Yòrgos Chronàs emerge come una figura di spicco tra i poeti contemporanei greci. Nato nel ’48 al Pireo a venti anni si trasferisce ad Atene dove, nel 1973 con la pubblicazione del suo primo libro, seguito l’anno successivo da un secondo volume finanziato da Mànos Chatzidàkis avviene il suo esordio letterario. L’amicizia di Chatzidàkis che finanzia l’edizione del suo secondo volume gli procura anche un breve spazio radiofonico sulla radio nazionale, opportunità che gli da modo di evidenziare la sua personalità  nel mondo della letteratura e della musica.

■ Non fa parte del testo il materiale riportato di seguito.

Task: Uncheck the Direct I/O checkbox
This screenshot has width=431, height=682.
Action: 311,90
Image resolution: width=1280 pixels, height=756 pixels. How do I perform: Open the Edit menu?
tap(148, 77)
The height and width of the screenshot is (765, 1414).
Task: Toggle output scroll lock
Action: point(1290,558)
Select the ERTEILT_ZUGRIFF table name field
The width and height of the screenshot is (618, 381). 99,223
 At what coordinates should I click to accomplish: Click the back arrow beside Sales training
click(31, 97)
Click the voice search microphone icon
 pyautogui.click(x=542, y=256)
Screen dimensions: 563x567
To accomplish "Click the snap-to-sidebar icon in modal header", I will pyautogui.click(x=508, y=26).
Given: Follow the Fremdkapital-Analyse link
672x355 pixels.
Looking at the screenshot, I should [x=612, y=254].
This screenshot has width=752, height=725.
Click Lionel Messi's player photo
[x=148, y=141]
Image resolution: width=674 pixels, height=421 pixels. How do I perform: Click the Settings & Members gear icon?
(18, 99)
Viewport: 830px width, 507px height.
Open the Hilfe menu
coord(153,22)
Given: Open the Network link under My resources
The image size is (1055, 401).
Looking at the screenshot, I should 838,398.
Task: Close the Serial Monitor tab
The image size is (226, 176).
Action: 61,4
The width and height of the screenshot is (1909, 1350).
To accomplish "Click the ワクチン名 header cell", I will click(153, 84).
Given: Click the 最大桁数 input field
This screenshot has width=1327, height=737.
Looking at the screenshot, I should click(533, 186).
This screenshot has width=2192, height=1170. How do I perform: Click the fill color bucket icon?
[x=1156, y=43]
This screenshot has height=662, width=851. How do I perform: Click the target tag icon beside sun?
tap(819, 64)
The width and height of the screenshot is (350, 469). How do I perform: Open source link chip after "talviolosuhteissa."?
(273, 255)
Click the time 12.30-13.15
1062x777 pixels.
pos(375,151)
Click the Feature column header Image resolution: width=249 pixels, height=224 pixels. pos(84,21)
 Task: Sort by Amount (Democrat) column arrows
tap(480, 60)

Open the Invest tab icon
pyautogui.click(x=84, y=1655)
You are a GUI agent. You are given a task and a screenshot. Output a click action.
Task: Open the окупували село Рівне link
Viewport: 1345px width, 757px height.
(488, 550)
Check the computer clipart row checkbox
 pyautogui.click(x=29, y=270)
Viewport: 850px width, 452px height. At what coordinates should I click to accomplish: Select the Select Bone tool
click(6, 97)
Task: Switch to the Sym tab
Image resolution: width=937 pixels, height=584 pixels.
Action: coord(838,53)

La presenza di Chronàs nella vita culturale greca è poliedrica: autore di venti libri che spaziano dalla poesia alla prosa al teatro, continua ad essere un pilastro della scena letteraria attraverso trasmissioni radiofoniche, la fondazione di una rivista letteraria e di una casa editrice. La sua collaborazione con musicisti di spicco della scena musicale greca, tra cui Chatzidàkis, nel creare circa un centinaio di canzoni, aggiunge ulteriore profondità alla sua opera multiforme. Tuttavia, il cuore della sua influenza risiede nelle sue parole. Chronàs è spesso descritto come il “poeta delle piccole cose”, ma in realtà è molto di più. Egli agisce come un trasfiguratore della realtà, catturando il surrealismo presente nella vita quotidiana e trasformandolo in poesia. Il suo linguaggio, pur essendo diretto e colloquiale, si avventura nelle profondità oscure dell’esperienza umana, rivelando il dolore e la bellezza nascosti nelle pieghe della vita di tutti i giorni.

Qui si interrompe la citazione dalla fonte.